Blissfully Bipolar Mommy <---Check out my blog & follow me!

 

So Mason & I have decided that we are going to make homemade "Grandparent's Day" cards for his grandparents...well, I decided. He is only 11 months after all. But being on this craft kick of mine, I figured why not! My husband completely grimaced when I told him that this was going to be in our near future as Grandparent's Day is on September 9th. He is never terribly surprised by my ranging plethora of ideas. But, when it comes to being crafty, he figured it would be a short phase ending when Mason's birthday decor crafts were finished. I'm not quite sure if he thought it was a passing phase as much as he was just hoping it was!  

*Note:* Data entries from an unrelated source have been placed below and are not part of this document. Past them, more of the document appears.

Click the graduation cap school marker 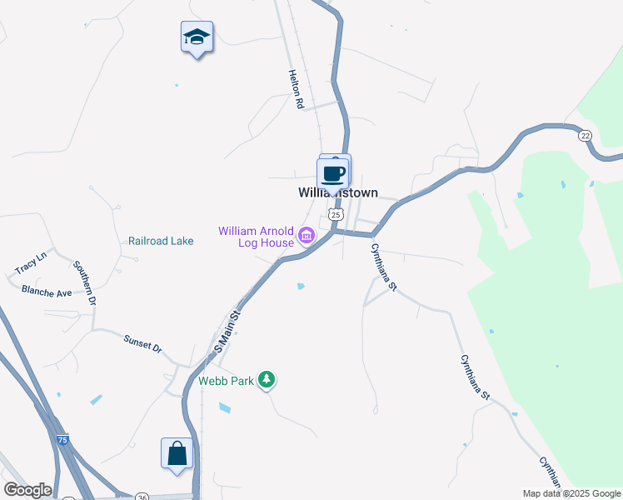pos(197,38)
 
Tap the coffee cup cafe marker pos(333,174)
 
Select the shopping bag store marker pos(177,455)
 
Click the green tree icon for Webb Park pos(266,380)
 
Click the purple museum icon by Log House pos(307,236)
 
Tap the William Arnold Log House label pos(257,237)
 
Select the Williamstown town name pos(337,192)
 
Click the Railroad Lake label pos(161,241)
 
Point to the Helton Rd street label pos(294,90)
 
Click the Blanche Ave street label pos(47,292)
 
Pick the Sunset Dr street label pos(142,343)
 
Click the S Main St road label pos(227,332)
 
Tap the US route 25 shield pos(335,214)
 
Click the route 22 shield pos(586,135)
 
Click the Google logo pos(27,489)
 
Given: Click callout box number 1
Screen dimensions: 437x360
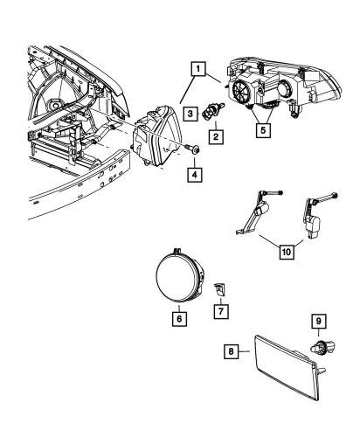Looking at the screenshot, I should pos(200,68).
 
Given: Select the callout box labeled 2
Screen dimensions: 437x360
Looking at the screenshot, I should pos(213,137).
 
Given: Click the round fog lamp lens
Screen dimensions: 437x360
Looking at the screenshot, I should pos(174,273).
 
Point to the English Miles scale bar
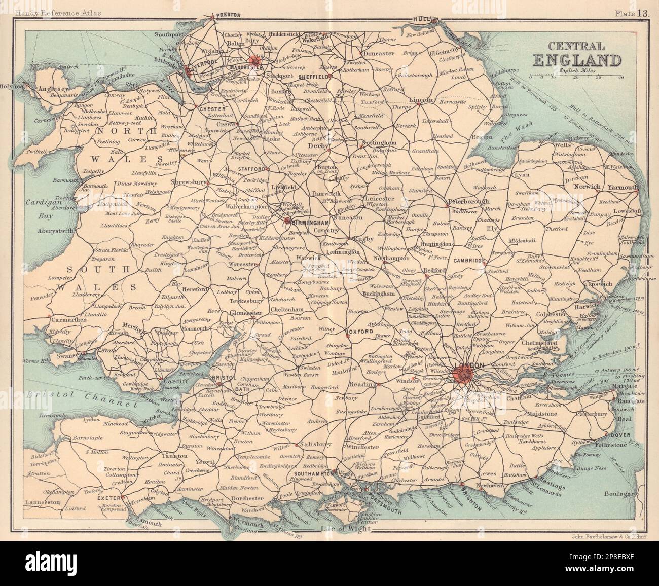pyautogui.click(x=576, y=75)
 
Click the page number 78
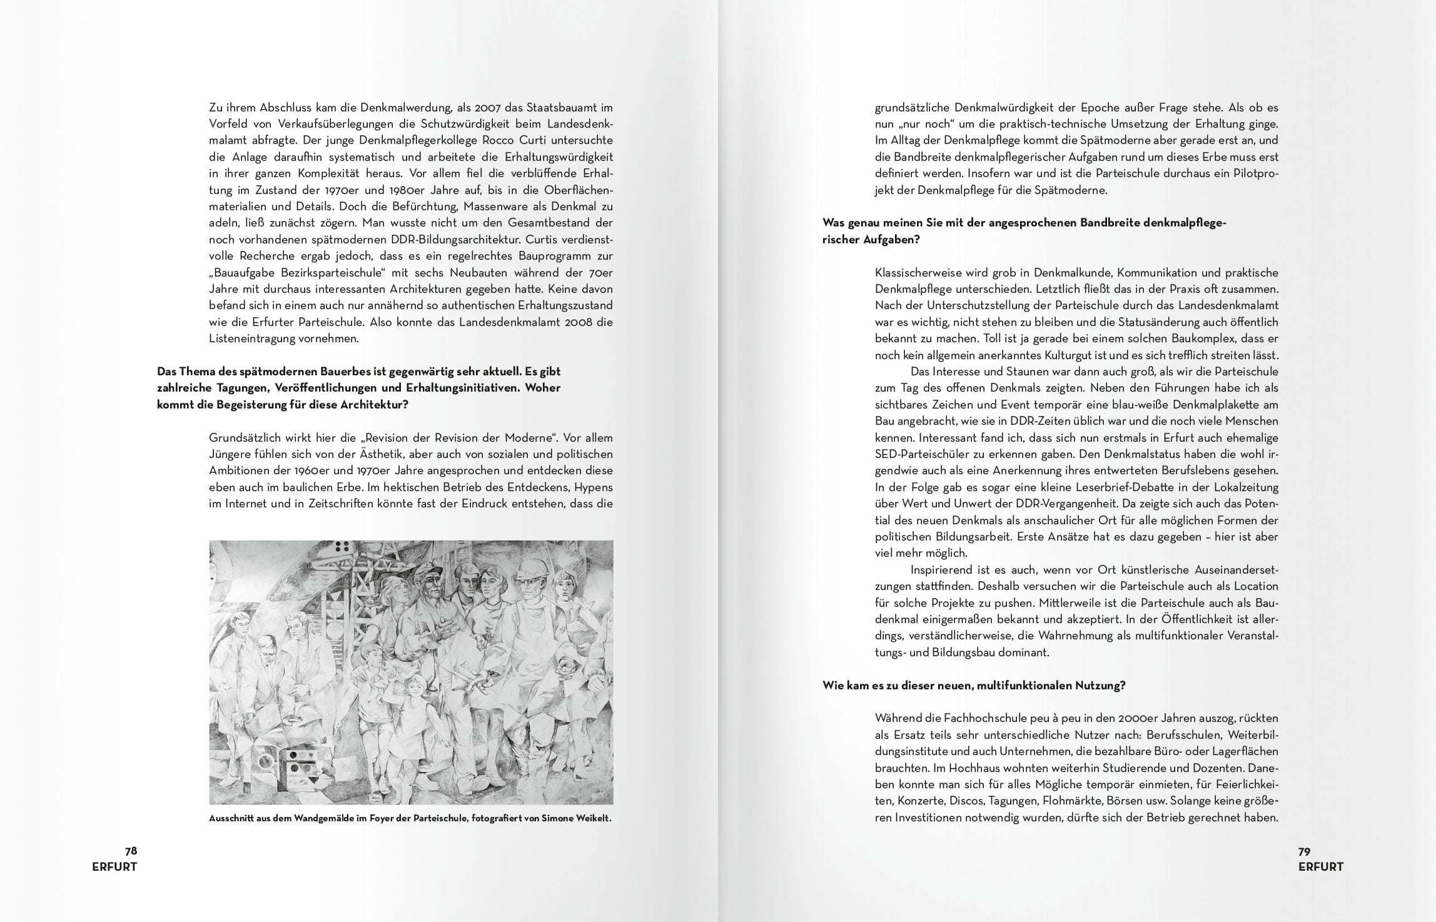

My husband is definitely one of those guys that could go through life mumbling a couple words only when he has too. Nick was an only child and is very good at being antisocial. When he lets loose though, watch out world! He is so funny, and flirty and just a blast to hang with. We had so much fun growing up together in our teens & early 20s just partying and dancing and drinking at the bar... Not that I'm being one of those pathetic nostalgic girls that is going to just say screw it and go out and barhop til 3 AM five out of seven days a week while my kid is with whomever I was able to pawn him off on that night...although I would like to do that once right after I am done breastfeeding! <---- Off topic. Nick is so laid back that it is good and annoying. It is good for me being bipolar and having rage issues cause he just lets it roll of his back and never holds against me the terrible things I say and ways I act when I am in a rage. Bad, because I want him to fight for me, fight for himself, but he doesn't. That is very irritating at times. There are lots of years that I held against Nick for things he did and problems he caused to our relationship because of a bad drinking problem he had developed (and has now successfully overcome!), then we had Mason. Those years of throwing stuff in his face, holding onto my own anger because I couldn't forgive or get past his actions. When I saw him hold Mason, something changed. All those feelings of ill-will left, vanished, poof! He is the best possible father I could imagine for my child. Go me for having such good judgement when I picked him at 15 years old! 


Well that's all for tonight, I hear some crocodile tears in the other room and very sad "mamamamas."